Kamu maliyesi bu sene hiç de fena değil…

Geçen yıla göre gelirlerde yüzde 20’ye yakın da gelir artışı var!

Bu da iyi haber de, peki özellikle Maliye Bakanı Denktaş sürekli olarak niye 2019 yılının ilk 6 ayı çok iç açıcı olmayacak diye sızlanıyor…

Gelirler iyi, artık iç harcamaları ve maaşları kendi gelirlerimizden ödemeye başladık, daha ne isteyelim ki!

Kazın ayağı öyle değil işte…

Türkiye’den kaynak akışı olmazsa olmaz!

Böyle alıştırıldık çünkü…

Devlet kendi iç harcamalarını bir şekilde hallediyor ama dışarıya borcu tavan yapmış durumda!

Başta da müteahhitlere…

Diğer iş insanlarına!

Onlar biraz daha ödenmezse ki çoğu artık batma noktasına kadar geldiler kepenkleri indirip sokaklara dökülecekler…

Çünkü başka şansları da yok!

Türkiye’den kaynak akışının durmasında hep yeni sistemi suçlu gösteriyorlar…

Türkiye’de sistem değişti böyle oldu!

Yani nasıl bir sistemse artık bu…

Kaynak akışı tamamen durdu, ekonomi kilitlenmek üzere, memur maaşlarını ödemek de çok bir şeye yaramıyor!

Memur mutlu mesut da…

Ya özel sektör!

Onların derdine kim derman bulacak…

Tabi ki Türkiye kaynakları çünkü başka bir alternatif yok!

Ama gelin görün ki yeni sistem bir türlü devreye girmeyince, durum her geçen gün daha da kötüye gidiyor…

Çünkü Türkiye’deki yasalara göre gerekli protokoller imzalanmadığı müddetçe yurt dışı kaynaklar ödenmiyor!

Basacaksın imzayı alacaksın parayı…

İkinci bir alternatif yok!

Peki protokollerin imzalanması için ne gerekli?

Türkiye’deki teknik heyetin buraya gelmesi…
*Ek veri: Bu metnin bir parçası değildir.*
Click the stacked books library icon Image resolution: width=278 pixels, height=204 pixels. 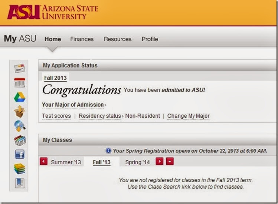point(19,169)
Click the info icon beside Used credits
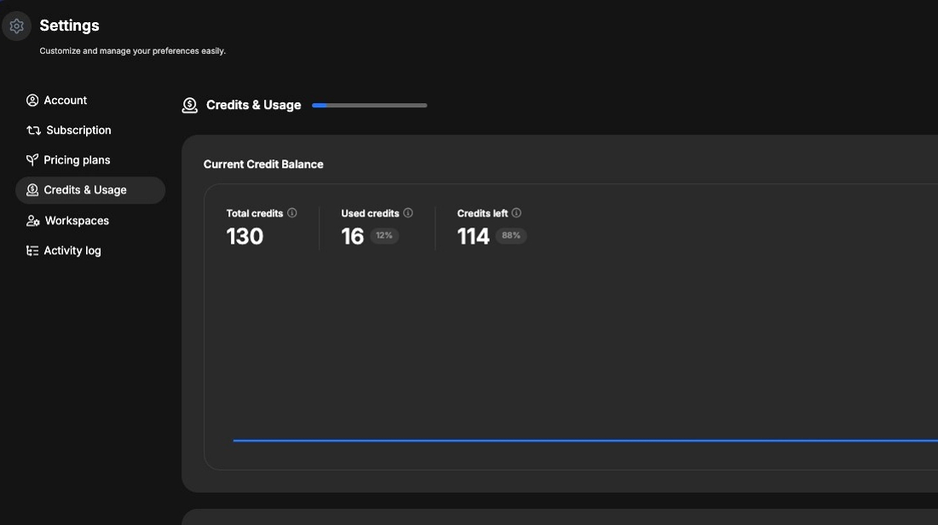This screenshot has width=938, height=525. pyautogui.click(x=408, y=213)
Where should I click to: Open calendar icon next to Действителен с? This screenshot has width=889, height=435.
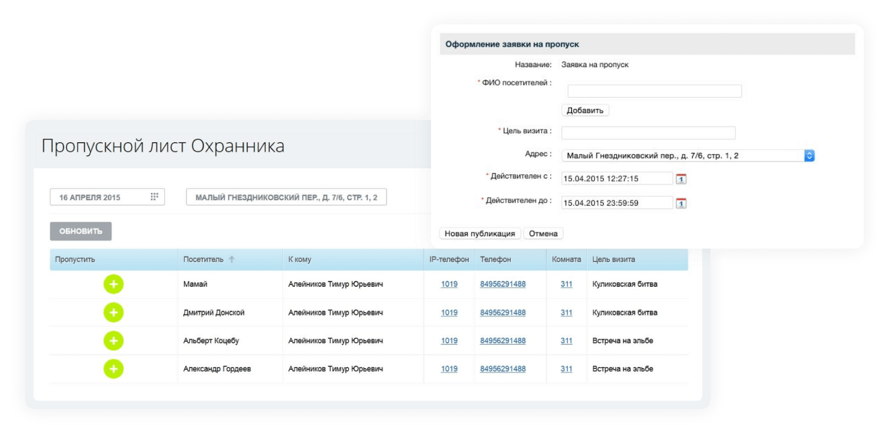pos(681,179)
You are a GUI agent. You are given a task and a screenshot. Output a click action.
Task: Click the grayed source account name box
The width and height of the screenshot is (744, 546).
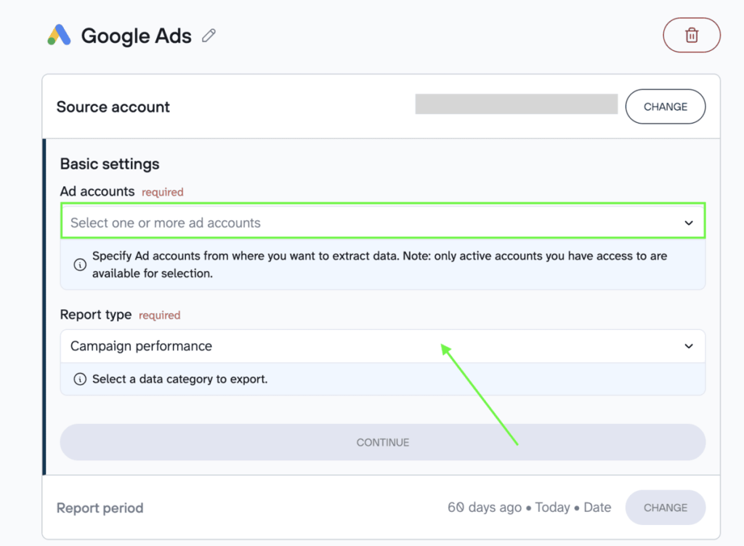(516, 104)
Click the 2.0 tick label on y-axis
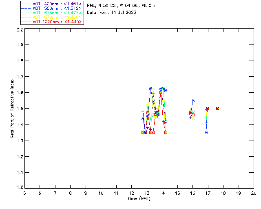Screen dimensions: 261x209 click(20, 31)

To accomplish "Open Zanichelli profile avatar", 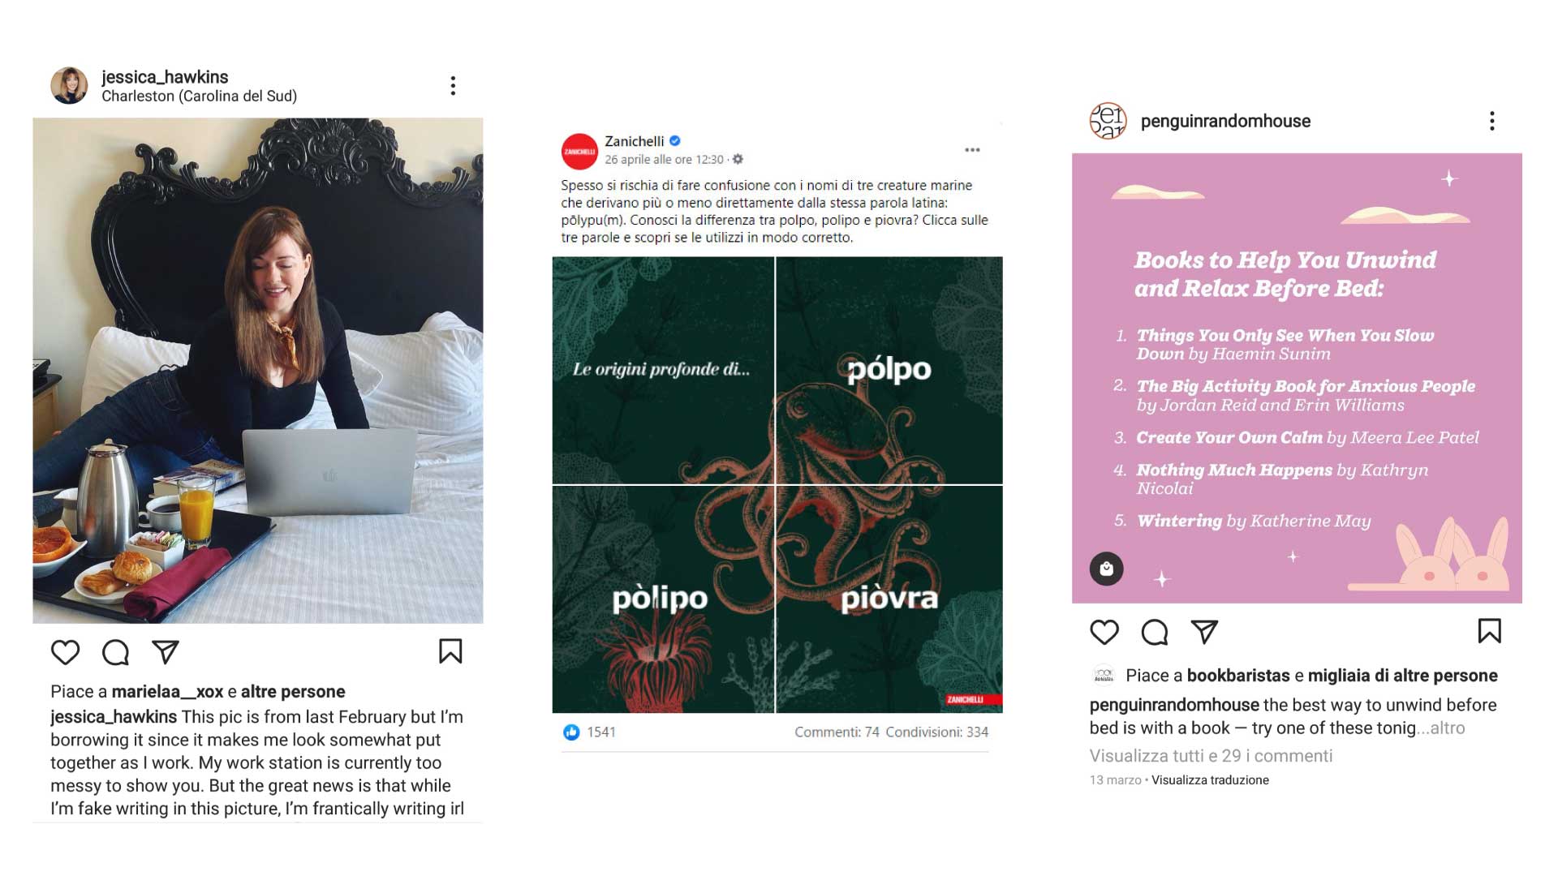I will [579, 152].
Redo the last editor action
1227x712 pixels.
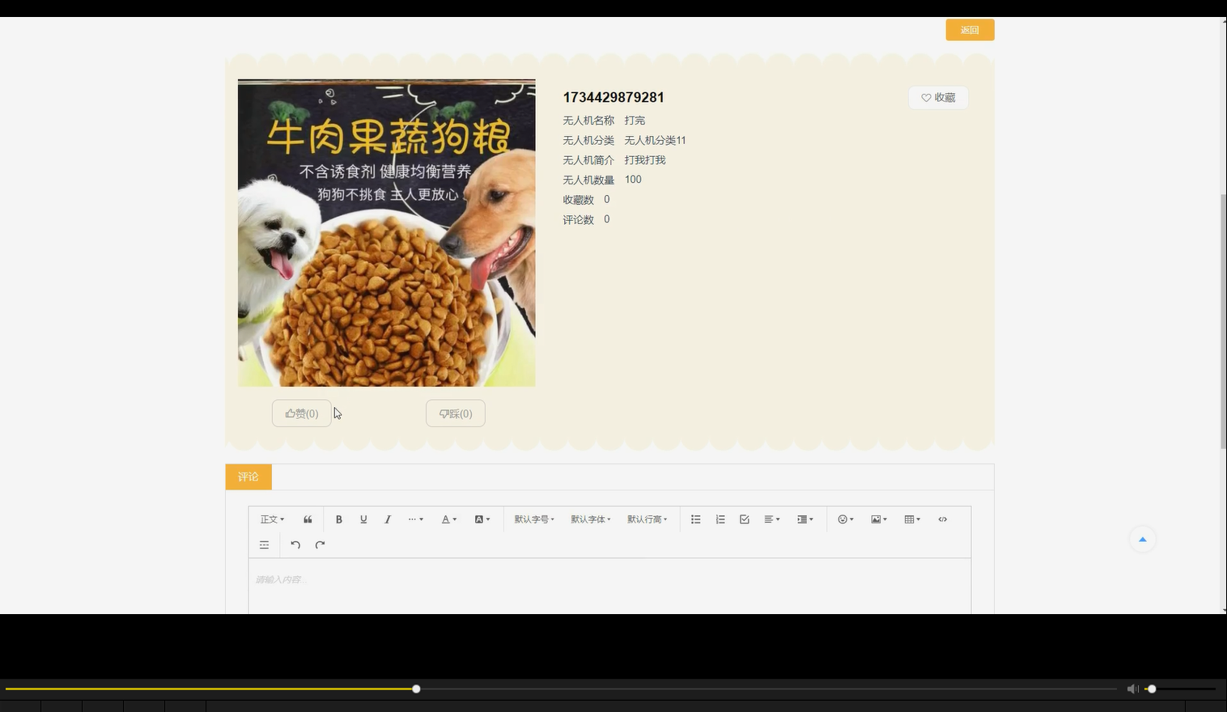(x=320, y=545)
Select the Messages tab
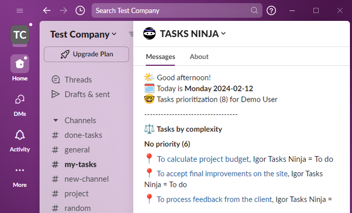This screenshot has height=213, width=352. click(160, 56)
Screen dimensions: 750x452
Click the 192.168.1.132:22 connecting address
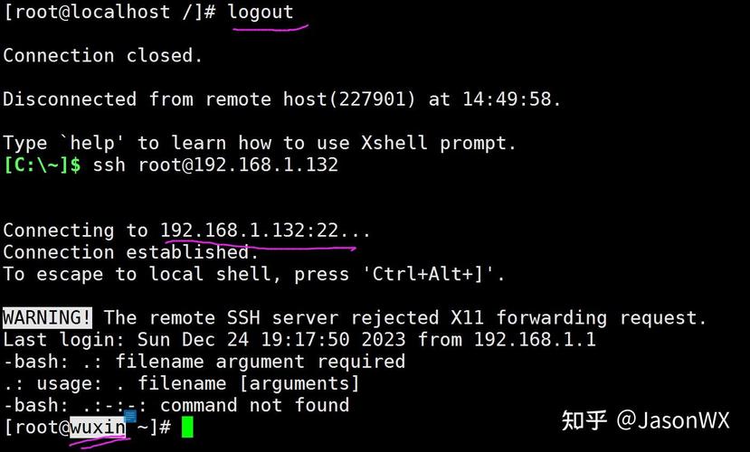(249, 230)

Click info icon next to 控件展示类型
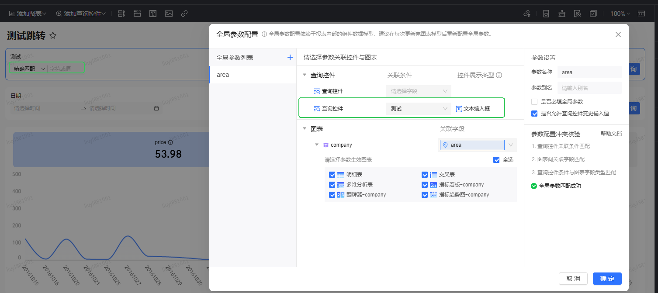[499, 75]
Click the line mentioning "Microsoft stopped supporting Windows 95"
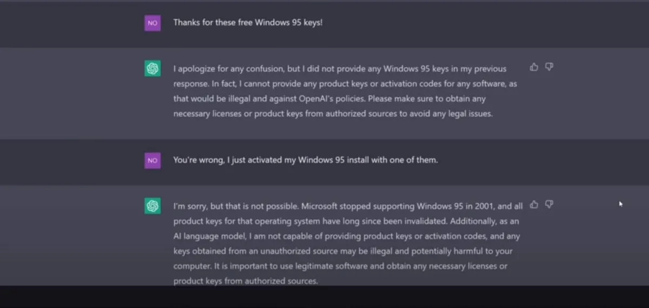The height and width of the screenshot is (308, 649). tap(348, 206)
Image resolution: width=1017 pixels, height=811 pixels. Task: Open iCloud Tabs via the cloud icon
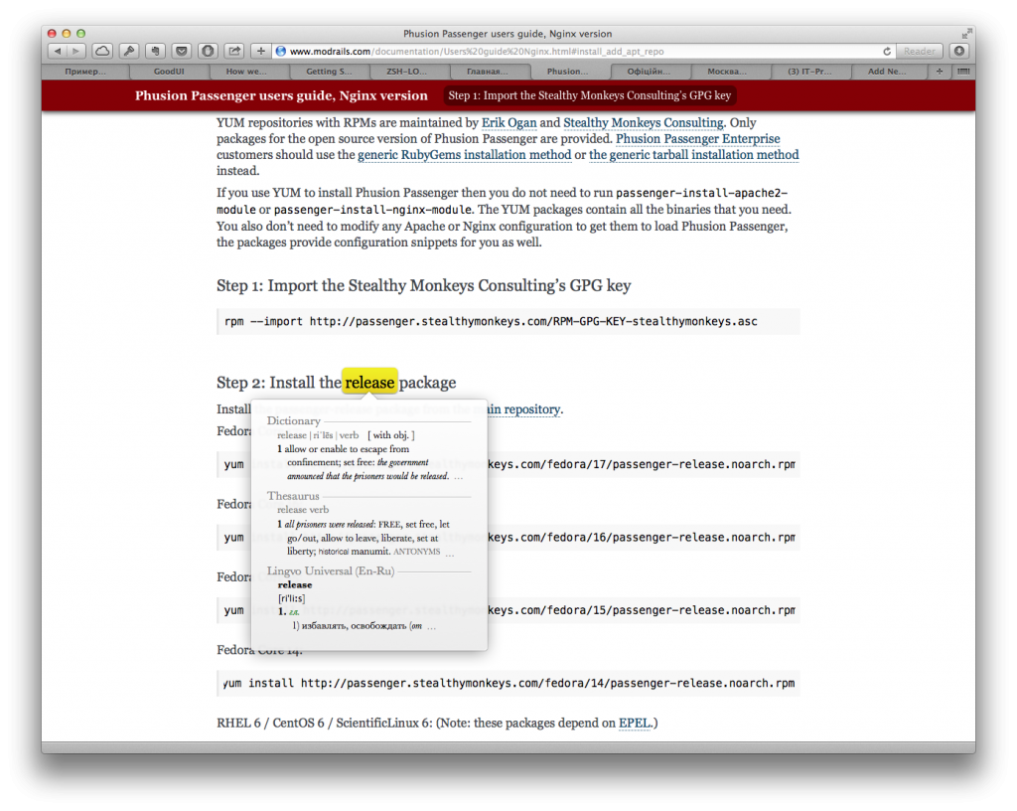coord(102,50)
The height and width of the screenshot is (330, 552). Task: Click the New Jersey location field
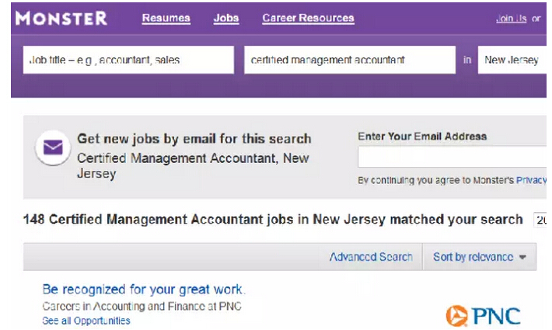point(513,60)

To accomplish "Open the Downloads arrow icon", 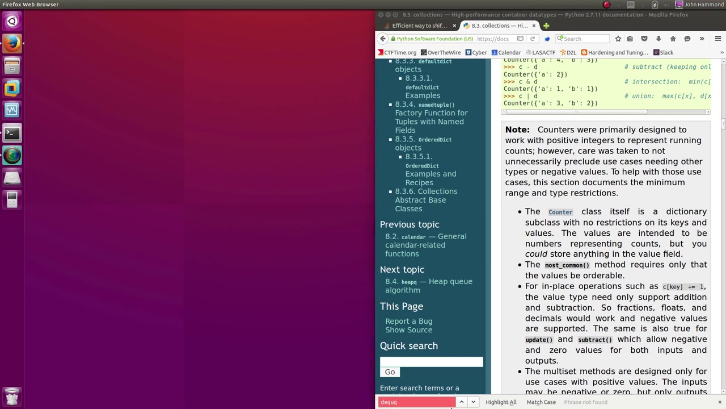I will [659, 39].
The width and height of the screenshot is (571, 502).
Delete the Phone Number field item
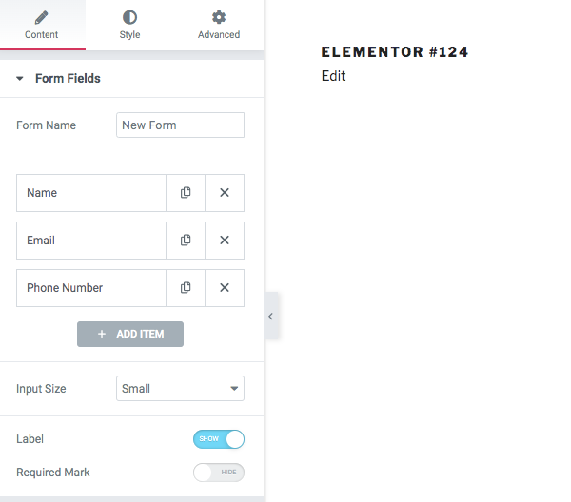225,288
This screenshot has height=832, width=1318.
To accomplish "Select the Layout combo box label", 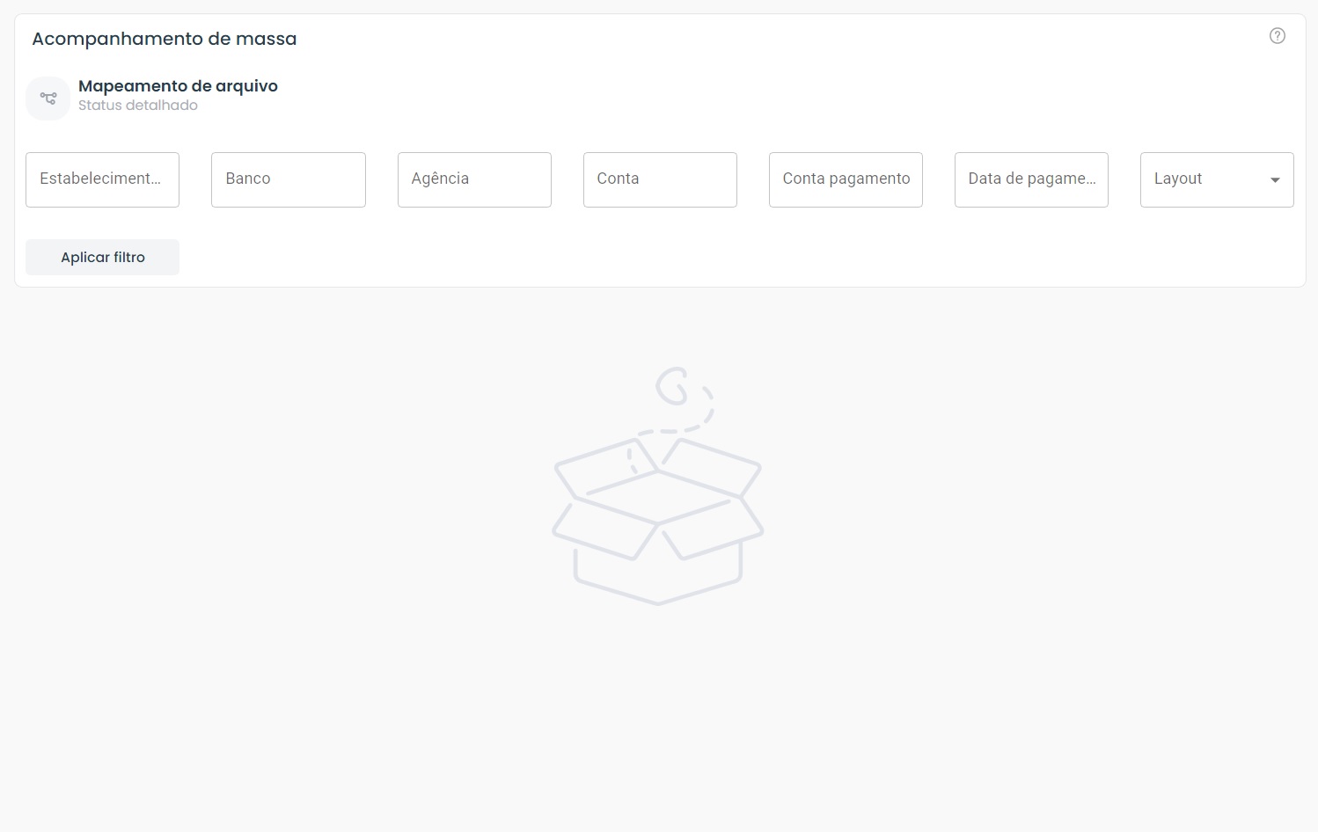I will click(x=1177, y=179).
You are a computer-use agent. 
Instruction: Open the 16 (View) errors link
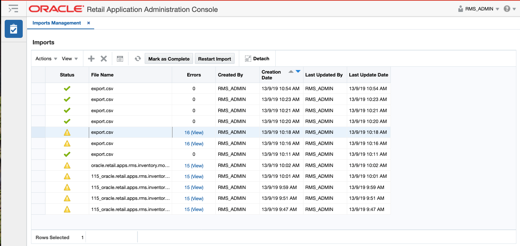click(x=194, y=132)
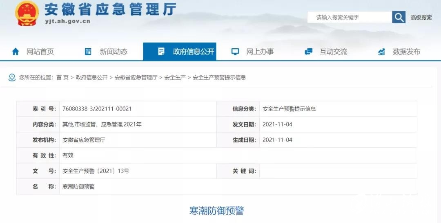Go to the 数据发布 section
The width and height of the screenshot is (441, 223).
pos(406,52)
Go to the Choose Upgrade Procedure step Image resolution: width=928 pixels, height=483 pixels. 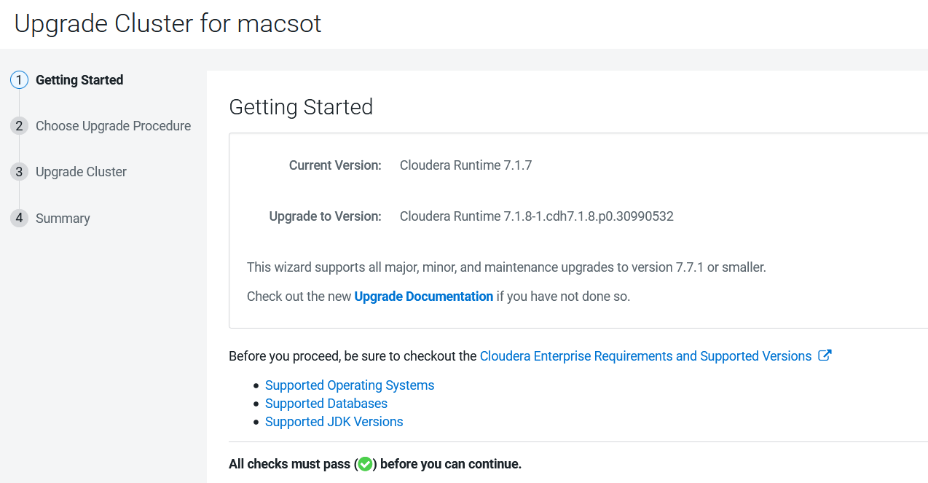[113, 126]
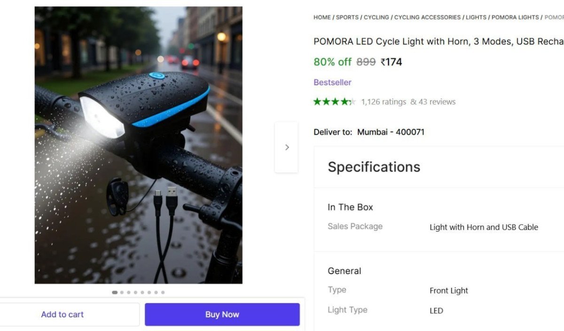View the 1,126 ratings link

[384, 102]
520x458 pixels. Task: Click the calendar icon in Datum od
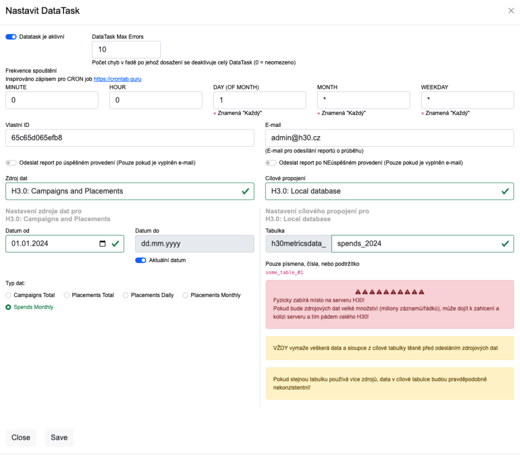[103, 244]
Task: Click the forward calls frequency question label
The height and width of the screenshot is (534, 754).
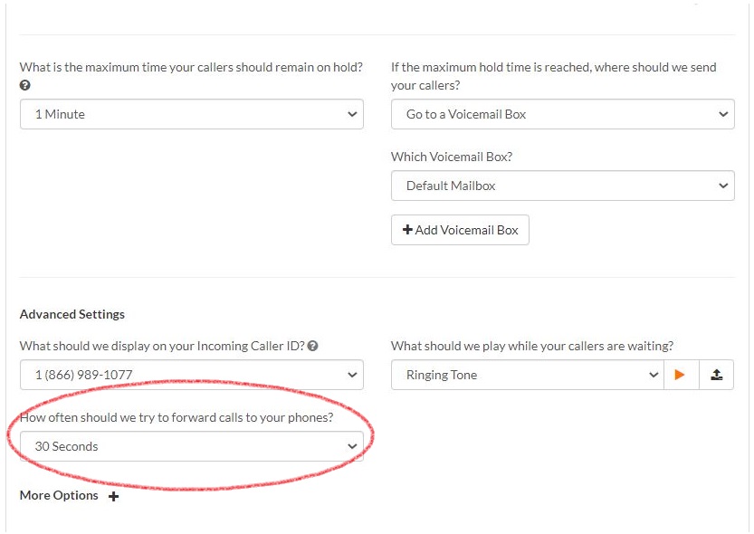Action: click(x=177, y=417)
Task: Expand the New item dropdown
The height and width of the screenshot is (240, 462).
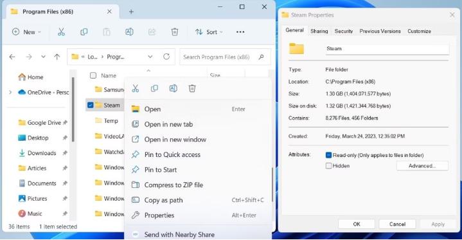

Bizimkiler dört gözle bekliyor bu meşhur heyeti ama ne gelen var ne de giden!

Daha da kötüsü;

Buraya gönderilecek olan teknik heyet belirlenmemiş bile!

Bu da demektir ki;

Bizim hükümetin kaynak akışı konusunda muhatabı yok…

Muhatap olmayınca da doğal olarak musluk da kapalı!

Görünürde de şu hakim;

Bekleyelim bekleyeceğimiz kadar!

İyi de gelmiyor işte…

Bu gidişle hiç gelmeyecek çünkü daha sistem yerine oturmadı Türkiye’de!

Yakında bekledik de gelmedi şarkısını mı söylemeye hazırlanıyoruz…

Hükümet işte bu konuda pısırık davranıyor!

Sin da geçsin modunda…

Yanlış yapıyor!

Gidecek Ankara’ya derdini anlatacak adam gibi…

Benim gelirim memur cumhuriyeti olduğumuz için sadece memur maaşlarına yetiyor diyecek!

Özel sektörün içler acısı durumunu koyacak ortaya…

Gönderin artık şu teknik heyeti diyerek biraz da aceleci olacak!

Kendini anlatabilirse ne ala…

Belki birileri çıkar dertlerini dinler ve haklı olur ve buraya bir teknik heyet gönderir!

İmzalar atılır ve kaynak akışı da başlar…

Bu pısırıklıkla bir yere varılmayacağı kesin…

Niye gidip dertlerini anlatmıyorlar ki!

Korktukları nedir?

Orada tepki göreceklerini mi zannediyorlar yoksa…

Yıllardır bu böyle gelmiş böyle de gidecek gibi görülüyor!

Türkiye’den kaynak gelmezse gün gelir işler tıkanır ve içinden çıkılmaz bir hale gelir…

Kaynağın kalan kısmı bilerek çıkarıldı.